▶ [DIRECTIONS]
The data below holds the lines to copy: everything from the line containing "通用条款 (23, 1731)" to the line containing "Tutor Registration (835, 1801)", both ends included, set down exactly.

BEGIN EXERCISE INPUT

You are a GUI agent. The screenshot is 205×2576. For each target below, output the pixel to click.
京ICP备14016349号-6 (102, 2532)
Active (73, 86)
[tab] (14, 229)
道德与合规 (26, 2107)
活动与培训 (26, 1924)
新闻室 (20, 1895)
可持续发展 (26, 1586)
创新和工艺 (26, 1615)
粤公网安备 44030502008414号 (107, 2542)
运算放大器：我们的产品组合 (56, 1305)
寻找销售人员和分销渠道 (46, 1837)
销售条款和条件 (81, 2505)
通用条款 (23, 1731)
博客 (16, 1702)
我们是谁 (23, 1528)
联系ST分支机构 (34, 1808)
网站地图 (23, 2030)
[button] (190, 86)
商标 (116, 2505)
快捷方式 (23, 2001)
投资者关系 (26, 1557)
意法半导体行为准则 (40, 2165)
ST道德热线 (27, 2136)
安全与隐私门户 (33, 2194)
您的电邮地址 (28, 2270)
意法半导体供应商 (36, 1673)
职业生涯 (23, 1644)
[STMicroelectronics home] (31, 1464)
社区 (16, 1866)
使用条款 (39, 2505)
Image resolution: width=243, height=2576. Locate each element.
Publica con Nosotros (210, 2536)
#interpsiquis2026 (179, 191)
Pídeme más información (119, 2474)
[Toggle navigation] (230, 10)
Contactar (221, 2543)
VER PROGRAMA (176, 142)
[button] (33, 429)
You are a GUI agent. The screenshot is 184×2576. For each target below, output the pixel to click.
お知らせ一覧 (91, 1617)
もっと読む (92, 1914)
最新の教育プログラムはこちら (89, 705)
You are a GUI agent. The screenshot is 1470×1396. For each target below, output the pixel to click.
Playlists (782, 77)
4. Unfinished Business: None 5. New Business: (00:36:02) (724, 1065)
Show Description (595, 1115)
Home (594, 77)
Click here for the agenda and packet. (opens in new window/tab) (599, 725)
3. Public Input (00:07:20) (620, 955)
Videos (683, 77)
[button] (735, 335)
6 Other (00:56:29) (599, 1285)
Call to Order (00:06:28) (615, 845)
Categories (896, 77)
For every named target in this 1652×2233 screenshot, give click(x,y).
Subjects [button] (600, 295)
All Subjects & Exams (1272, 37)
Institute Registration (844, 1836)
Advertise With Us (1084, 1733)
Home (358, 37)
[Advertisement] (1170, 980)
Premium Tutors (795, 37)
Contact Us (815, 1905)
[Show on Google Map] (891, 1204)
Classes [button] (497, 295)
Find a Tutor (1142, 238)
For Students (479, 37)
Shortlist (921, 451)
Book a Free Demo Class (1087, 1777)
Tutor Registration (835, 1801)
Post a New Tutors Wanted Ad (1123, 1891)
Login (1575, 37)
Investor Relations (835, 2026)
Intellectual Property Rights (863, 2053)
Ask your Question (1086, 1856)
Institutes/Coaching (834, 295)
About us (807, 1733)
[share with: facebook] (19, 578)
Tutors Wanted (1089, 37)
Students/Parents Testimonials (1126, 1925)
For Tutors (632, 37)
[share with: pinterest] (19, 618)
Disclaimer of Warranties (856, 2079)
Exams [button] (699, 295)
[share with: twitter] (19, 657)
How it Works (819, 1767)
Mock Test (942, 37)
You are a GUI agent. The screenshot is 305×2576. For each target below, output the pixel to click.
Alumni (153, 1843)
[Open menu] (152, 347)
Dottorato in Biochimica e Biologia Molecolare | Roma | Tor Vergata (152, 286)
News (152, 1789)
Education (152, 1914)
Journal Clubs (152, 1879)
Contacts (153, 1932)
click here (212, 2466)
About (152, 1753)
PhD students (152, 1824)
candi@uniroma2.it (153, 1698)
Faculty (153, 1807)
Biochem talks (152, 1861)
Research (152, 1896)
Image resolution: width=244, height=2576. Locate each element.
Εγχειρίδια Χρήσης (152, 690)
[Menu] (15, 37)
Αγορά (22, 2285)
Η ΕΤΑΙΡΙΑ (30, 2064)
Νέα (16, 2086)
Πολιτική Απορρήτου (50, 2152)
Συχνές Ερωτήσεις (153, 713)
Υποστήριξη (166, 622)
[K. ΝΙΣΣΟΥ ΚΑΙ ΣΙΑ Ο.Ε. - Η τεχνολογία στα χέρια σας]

END EXERCISE INPUT

▶ [EXPECTED ANSWER]
通用条款 (23, 1731)
博客 (16, 1702)
我们是谁 (23, 1528)
联系ST分支机构 (34, 1808)
网站地图 (23, 2030)
[button] (190, 86)
商标 (116, 2505)
快捷方式 (23, 2001)
投资者关系 (26, 1557)
意法半导体行为准则 (40, 2165)
ST道德热线 (27, 2136)
安全与隐私门户 (33, 2194)
您的电邮地址 (28, 2270)
意法半导体供应商 (36, 1673)
职业生涯 (23, 1644)
[STMicroelectronics home] (31, 1464)
社区 (16, 1866)
使用条款 (39, 2505)
Image resolution: width=243, height=2576. Locate each element.
Publica con Nosotros (210, 2536)
#interpsiquis2026 (179, 191)
Pídeme más información (119, 2474)
[Toggle navigation] (230, 10)
Contactar (221, 2543)
VER PROGRAMA (176, 142)
[button] (33, 429)
You are a GUI agent. The screenshot is 184×2576. For each target below, output the pixel to click.
お知らせ一覧 (91, 1617)
もっと読む (92, 1914)
最新の教育プログラムはこちら (89, 705)
You are a GUI agent. The screenshot is 1470×1396. For each target below, output the pixel to click.
Playlists (782, 77)
4. Unfinished Business: None 5. New Business: (00:36:02) (724, 1065)
Show Description (595, 1115)
Home (594, 77)
Click here for the agenda and packet. (opens in new window/tab) (599, 725)
3. Public Input (00:07:20) (620, 955)
Videos (683, 77)
[button] (735, 335)
6 Other (00:56:29) (599, 1285)
Call to Order (00:06:28) (615, 845)
Categories (896, 77)
For every named target in this 1652×2233 screenshot, give click(x,y).
Subjects [button] (600, 295)
All Subjects & Exams (1272, 37)
Institute Registration (844, 1836)
Advertise With Us (1084, 1733)
Home (358, 37)
[Advertisement] (1170, 980)
Premium Tutors (795, 37)
Contact Us (815, 1905)
[Show on Google Map] (891, 1204)
Classes [button] (497, 295)
Find a Tutor (1142, 238)
For Students (479, 37)
Shortlist (921, 451)
Book a Free Demo Class (1087, 1777)
Tutor Registration (835, 1801)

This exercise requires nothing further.